Please copy out all of the lines below verbatim, changing nothing.

→ Records shown
★ ★ ★ ★ ★
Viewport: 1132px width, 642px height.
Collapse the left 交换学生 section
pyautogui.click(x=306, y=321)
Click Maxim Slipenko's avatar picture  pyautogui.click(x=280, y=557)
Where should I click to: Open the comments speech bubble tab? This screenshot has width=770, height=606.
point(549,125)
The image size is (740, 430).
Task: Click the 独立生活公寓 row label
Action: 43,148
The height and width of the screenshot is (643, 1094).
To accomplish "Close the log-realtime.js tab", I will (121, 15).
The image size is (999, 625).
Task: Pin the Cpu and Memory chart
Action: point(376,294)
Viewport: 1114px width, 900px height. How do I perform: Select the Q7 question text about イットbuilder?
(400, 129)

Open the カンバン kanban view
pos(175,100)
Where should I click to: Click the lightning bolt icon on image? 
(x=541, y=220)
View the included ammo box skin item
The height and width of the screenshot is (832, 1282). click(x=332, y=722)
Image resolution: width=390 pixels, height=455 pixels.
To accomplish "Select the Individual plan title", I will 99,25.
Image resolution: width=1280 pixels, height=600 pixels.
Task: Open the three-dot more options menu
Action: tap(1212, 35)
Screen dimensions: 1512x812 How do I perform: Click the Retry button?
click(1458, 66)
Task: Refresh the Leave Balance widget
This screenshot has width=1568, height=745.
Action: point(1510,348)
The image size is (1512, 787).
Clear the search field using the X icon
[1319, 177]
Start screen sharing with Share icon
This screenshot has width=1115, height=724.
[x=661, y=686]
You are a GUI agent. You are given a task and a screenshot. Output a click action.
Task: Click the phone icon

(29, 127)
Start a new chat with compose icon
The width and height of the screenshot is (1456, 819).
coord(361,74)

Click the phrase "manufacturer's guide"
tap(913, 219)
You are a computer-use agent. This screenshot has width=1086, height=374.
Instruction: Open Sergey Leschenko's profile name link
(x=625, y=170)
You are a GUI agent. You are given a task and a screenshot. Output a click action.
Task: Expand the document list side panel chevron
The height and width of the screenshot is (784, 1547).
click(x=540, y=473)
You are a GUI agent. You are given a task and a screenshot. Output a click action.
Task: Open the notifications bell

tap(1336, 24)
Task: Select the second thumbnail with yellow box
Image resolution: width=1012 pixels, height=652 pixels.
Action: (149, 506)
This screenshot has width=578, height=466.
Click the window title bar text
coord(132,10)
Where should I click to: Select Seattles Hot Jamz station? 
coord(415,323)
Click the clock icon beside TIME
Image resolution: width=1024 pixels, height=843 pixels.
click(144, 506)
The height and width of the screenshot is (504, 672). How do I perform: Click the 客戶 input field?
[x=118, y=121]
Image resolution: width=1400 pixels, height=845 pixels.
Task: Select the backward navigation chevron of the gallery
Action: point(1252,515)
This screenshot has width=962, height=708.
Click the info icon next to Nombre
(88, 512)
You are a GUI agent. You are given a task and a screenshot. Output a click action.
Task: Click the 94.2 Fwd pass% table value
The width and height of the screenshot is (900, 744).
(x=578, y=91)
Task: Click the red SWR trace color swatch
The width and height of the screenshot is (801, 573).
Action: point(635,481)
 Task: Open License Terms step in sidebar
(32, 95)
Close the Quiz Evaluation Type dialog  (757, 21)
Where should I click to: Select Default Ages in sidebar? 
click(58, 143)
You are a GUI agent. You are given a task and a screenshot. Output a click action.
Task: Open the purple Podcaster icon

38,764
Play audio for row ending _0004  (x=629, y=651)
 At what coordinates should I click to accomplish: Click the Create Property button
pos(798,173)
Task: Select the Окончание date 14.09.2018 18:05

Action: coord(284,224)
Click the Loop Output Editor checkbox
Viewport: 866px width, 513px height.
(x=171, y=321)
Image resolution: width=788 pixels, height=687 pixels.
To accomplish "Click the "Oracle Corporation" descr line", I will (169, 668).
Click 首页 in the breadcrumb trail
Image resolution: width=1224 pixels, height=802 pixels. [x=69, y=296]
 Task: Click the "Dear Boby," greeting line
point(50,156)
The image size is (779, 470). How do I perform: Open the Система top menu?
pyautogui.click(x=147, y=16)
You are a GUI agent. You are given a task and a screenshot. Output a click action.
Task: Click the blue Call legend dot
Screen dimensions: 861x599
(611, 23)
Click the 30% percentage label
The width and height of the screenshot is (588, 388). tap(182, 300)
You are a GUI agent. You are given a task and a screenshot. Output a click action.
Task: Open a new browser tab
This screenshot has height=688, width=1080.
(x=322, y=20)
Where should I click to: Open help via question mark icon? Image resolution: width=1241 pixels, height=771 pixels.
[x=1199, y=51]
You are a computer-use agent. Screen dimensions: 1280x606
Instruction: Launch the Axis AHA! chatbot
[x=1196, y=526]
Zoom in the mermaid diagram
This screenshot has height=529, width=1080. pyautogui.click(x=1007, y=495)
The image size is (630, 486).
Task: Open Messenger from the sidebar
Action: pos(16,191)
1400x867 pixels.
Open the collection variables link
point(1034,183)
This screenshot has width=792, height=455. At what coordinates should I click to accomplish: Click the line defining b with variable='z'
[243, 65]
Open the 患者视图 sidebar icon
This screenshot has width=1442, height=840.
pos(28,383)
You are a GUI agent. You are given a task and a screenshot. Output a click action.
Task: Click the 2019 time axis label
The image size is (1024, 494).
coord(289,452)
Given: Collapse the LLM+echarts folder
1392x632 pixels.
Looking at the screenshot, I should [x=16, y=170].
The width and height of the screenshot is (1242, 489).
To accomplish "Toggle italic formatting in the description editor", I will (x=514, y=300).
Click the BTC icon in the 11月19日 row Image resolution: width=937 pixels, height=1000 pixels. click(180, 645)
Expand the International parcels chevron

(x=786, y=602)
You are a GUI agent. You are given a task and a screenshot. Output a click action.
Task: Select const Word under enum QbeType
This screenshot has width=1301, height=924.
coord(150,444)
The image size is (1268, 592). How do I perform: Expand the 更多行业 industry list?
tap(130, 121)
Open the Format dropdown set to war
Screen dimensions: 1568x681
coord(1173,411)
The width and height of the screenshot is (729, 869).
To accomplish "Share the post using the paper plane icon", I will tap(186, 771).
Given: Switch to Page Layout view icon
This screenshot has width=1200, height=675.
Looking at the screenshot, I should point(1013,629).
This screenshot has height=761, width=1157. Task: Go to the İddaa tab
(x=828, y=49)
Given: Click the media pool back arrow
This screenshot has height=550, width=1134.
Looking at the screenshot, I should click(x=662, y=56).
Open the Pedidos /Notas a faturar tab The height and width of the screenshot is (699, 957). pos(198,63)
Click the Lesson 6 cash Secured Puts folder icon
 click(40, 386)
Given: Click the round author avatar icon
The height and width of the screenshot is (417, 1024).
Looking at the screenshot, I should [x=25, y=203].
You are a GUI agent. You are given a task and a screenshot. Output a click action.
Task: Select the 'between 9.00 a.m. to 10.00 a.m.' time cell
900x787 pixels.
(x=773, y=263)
★ ★ ★ ★ ★
→ Answer to the exercise
Viewport: 1132px width, 642px height.
Collapse the left 交换学生 section
pyautogui.click(x=306, y=321)
Click Maxim Slipenko's avatar picture  pyautogui.click(x=280, y=557)
Where should I click to: Open the comments speech bubble tab? This screenshot has width=770, height=606.
point(549,125)
The image size is (740, 430).
Task: Click the 独立生活公寓 row label
Action: 43,148
The height and width of the screenshot is (643, 1094).
To accomplish "Close the log-realtime.js tab", I will (121, 15).
The image size is (999, 625).
Task: Pin the Cpu and Memory chart
Action: point(376,294)
Viewport: 1114px width, 900px height. How do I perform: Select the Q7 question text about イットbuilder?
(400, 129)

Open the カンバン kanban view
pos(175,100)
Where should I click to: Click the lightning bolt icon on image? 
(x=541, y=220)
View the included ammo box skin item
The height and width of the screenshot is (832, 1282). click(x=332, y=722)
Image resolution: width=390 pixels, height=455 pixels.
To accomplish "Select the Individual plan title", I will 99,25.
Image resolution: width=1280 pixels, height=600 pixels.
Task: Open the three-dot more options menu
Action: tap(1212, 35)
Screen dimensions: 1512x812 How do I perform: Click the Retry button?
click(1458, 66)
Task: Refresh the Leave Balance widget
This screenshot has width=1568, height=745.
Action: point(1510,348)
The image size is (1512, 787).
Clear the search field using the X icon
[1319, 177]
Start screen sharing with Share icon
This screenshot has width=1115, height=724.
[x=661, y=686]
You are a GUI agent. You are given a task and a screenshot. Output a click action.
Task: Click the phone icon

(29, 127)
Start a new chat with compose icon
The width and height of the screenshot is (1456, 819).
coord(361,74)

Click the phrase "manufacturer's guide"
tap(913, 219)
You are a computer-use agent. This screenshot has width=1086, height=374.
Instruction: Open Sergey Leschenko's profile name link
(x=625, y=170)
You are a GUI agent. You are given a task and a screenshot. Output a click action.
Task: Expand the document list side panel chevron
The height and width of the screenshot is (784, 1547).
click(x=540, y=473)
You are a GUI agent. You are given a task and a screenshot. Output a click action.
Task: Open the notifications bell

tap(1336, 24)
Task: Select the second thumbnail with yellow box
Image resolution: width=1012 pixels, height=652 pixels.
Action: (149, 506)
This screenshot has width=578, height=466.
Click the window title bar text
coord(132,10)
Where should I click to: Select Seattles Hot Jamz station? 
coord(415,323)
Click the clock icon beside TIME
Image resolution: width=1024 pixels, height=843 pixels.
click(144, 506)
The height and width of the screenshot is (504, 672). How do I perform: Click the 客戶 input field?
[x=118, y=121]
Image resolution: width=1400 pixels, height=845 pixels.
Task: Select the backward navigation chevron of the gallery
Action: point(1252,515)
This screenshot has width=962, height=708.
Click the info icon next to Nombre
(88, 512)
You are a GUI agent. You are given a task and a screenshot. Output a click action.
Task: Click the 94.2 Fwd pass% table value
The width and height of the screenshot is (900, 744).
(x=578, y=91)
Task: Click the red SWR trace color swatch
The width and height of the screenshot is (801, 573).
Action: point(635,481)
 Task: Open License Terms step in sidebar
(32, 95)
Close the Quiz Evaluation Type dialog  (757, 21)
Where should I click to: Select Default Ages in sidebar? 
click(58, 143)
You are a GUI agent. You are given a task and a screenshot. Output a click action.
Task: Open the purple Podcaster icon

38,764
Play audio for row ending _0004  (x=629, y=651)
 At what coordinates should I click to accomplish: Click the Create Property button
pos(798,173)
Task: Select the Окончание date 14.09.2018 18:05

Action: coord(284,224)
Click the Loop Output Editor checkbox
Viewport: 866px width, 513px height.
(x=171, y=321)
Image resolution: width=788 pixels, height=687 pixels.
To accomplish "Click the "Oracle Corporation" descr line", I will (169, 668).
Click 首页 in the breadcrumb trail
Image resolution: width=1224 pixels, height=802 pixels. [x=69, y=296]
 Task: Click the "Dear Boby," greeting line
point(50,156)
The image size is (779, 470). How do I perform: Open the Система top menu?
pyautogui.click(x=147, y=16)
You are a GUI agent. You are given a task and a screenshot. Output a click action.
Task: Click the blue Call legend dot
Screen dimensions: 861x599
(611, 23)
Click the 30% percentage label
The width and height of the screenshot is (588, 388). tap(182, 300)
You are a GUI agent. You are given a task and a screenshot. Output a click action.
Task: Open a new browser tab
This screenshot has height=688, width=1080.
(x=322, y=20)
Where should I click to: Open help via question mark icon? Image resolution: width=1241 pixels, height=771 pixels.
[x=1199, y=51]
You are a computer-use agent. Screen dimensions: 1280x606
Instruction: Launch the Axis AHA! chatbot
[x=1196, y=526]
Zoom in the mermaid diagram
This screenshot has height=529, width=1080. pyautogui.click(x=1007, y=495)
The image size is (630, 486).
Task: Open Messenger from the sidebar
Action: pos(16,191)
1400x867 pixels.
Open the collection variables link
point(1034,183)
This screenshot has width=792, height=455. At what coordinates should I click to accomplish: Click the line defining b with variable='z'
[243, 65]
Open the 患者视图 sidebar icon
This screenshot has width=1442, height=840.
pos(28,383)
You are a GUI agent. You are given a task and a screenshot. Output a click action.
Task: Click the 2019 time axis label
The image size is (1024, 494).
coord(289,452)
Given: Collapse the LLM+echarts folder
1392x632 pixels.
Looking at the screenshot, I should [x=16, y=170].
The width and height of the screenshot is (1242, 489).
To accomplish "Toggle italic formatting in the description editor", I will (x=514, y=300).
Click the BTC icon in the 11月19日 row Image resolution: width=937 pixels, height=1000 pixels. click(180, 645)
Expand the International parcels chevron

(x=786, y=602)
You are a GUI agent. You are given a task and a screenshot. Output a click action.
Task: Select const Word under enum QbeType
This screenshot has width=1301, height=924.
coord(150,444)
The image size is (1268, 592). How do I perform: Expand the 更多行业 industry list?
tap(130, 121)
Open the Format dropdown set to war
Screen dimensions: 1568x681
coord(1173,411)
The width and height of the screenshot is (729, 869).
To accomplish "Share the post using the paper plane icon", I will tap(186, 771).
Given: Switch to Page Layout view icon
This screenshot has width=1200, height=675.
Looking at the screenshot, I should point(1013,629).
This screenshot has height=761, width=1157. Task: Go to the İddaa tab
(x=828, y=49)
Given: Click the media pool back arrow
This screenshot has height=550, width=1134.
Looking at the screenshot, I should click(x=662, y=56).
Open the Pedidos /Notas a faturar tab The height and width of the screenshot is (699, 957). pos(198,63)
Click the Lesson 6 cash Secured Puts folder icon
 click(40, 386)
Given: Click the round author avatar icon
The height and width of the screenshot is (417, 1024).
Looking at the screenshot, I should [x=25, y=203].
You are a GUI agent. You are given a task and a screenshot. Output a click action.
Task: Select the 'between 9.00 a.m. to 10.00 a.m.' time cell
900x787 pixels.
(x=773, y=263)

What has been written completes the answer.